* _ABOUT THIS TASK_
Provide only the number of lines in the following data that contain "computer".

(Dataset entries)
»»

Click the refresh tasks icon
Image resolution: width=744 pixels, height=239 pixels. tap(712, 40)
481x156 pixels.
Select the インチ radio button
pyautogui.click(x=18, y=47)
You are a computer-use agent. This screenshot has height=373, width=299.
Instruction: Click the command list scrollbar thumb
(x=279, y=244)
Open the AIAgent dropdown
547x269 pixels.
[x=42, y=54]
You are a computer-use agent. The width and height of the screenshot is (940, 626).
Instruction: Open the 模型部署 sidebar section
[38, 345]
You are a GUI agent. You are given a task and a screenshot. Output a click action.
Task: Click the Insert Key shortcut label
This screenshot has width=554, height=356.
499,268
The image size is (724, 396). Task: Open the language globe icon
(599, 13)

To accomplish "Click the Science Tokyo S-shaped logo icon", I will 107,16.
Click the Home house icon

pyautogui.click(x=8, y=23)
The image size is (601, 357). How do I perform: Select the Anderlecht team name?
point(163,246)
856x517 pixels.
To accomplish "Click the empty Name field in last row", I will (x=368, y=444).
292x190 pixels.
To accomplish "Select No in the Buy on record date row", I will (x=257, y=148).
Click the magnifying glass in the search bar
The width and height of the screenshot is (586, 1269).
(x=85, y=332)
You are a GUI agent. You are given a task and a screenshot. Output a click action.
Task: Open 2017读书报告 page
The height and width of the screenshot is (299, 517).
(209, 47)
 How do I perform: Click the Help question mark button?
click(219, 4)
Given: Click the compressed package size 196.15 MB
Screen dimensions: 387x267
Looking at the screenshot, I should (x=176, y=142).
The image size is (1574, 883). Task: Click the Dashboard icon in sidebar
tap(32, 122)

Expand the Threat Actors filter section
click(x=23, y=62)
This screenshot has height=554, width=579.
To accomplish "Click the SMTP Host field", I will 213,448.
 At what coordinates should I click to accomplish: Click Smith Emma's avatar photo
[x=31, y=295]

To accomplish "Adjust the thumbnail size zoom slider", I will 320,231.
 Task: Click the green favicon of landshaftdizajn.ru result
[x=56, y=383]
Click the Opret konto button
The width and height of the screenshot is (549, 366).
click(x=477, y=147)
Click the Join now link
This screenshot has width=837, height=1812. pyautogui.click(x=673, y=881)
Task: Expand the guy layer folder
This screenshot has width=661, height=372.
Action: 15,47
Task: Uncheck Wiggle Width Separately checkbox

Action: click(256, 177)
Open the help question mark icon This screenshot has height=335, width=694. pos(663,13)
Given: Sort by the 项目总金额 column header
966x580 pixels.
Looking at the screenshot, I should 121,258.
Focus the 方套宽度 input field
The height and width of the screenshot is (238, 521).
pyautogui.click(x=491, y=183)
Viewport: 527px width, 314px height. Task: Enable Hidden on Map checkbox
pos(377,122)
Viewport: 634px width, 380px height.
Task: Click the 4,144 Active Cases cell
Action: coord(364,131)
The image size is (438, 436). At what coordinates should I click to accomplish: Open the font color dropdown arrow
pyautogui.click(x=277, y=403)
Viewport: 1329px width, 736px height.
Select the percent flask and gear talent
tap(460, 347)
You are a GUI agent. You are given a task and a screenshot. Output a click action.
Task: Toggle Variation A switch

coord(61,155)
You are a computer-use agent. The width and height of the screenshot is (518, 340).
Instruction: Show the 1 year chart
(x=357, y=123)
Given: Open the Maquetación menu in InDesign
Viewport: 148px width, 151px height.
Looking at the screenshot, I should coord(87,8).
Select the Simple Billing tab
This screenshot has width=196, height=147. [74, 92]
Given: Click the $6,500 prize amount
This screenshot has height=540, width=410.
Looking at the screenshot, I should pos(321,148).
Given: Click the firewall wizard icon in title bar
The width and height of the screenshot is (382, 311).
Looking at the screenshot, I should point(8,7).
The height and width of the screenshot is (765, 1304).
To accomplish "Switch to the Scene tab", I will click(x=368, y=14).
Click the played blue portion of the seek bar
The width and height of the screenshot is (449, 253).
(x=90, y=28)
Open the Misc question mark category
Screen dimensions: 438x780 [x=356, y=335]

««

* _SOLUTION TO THIS TASK_
3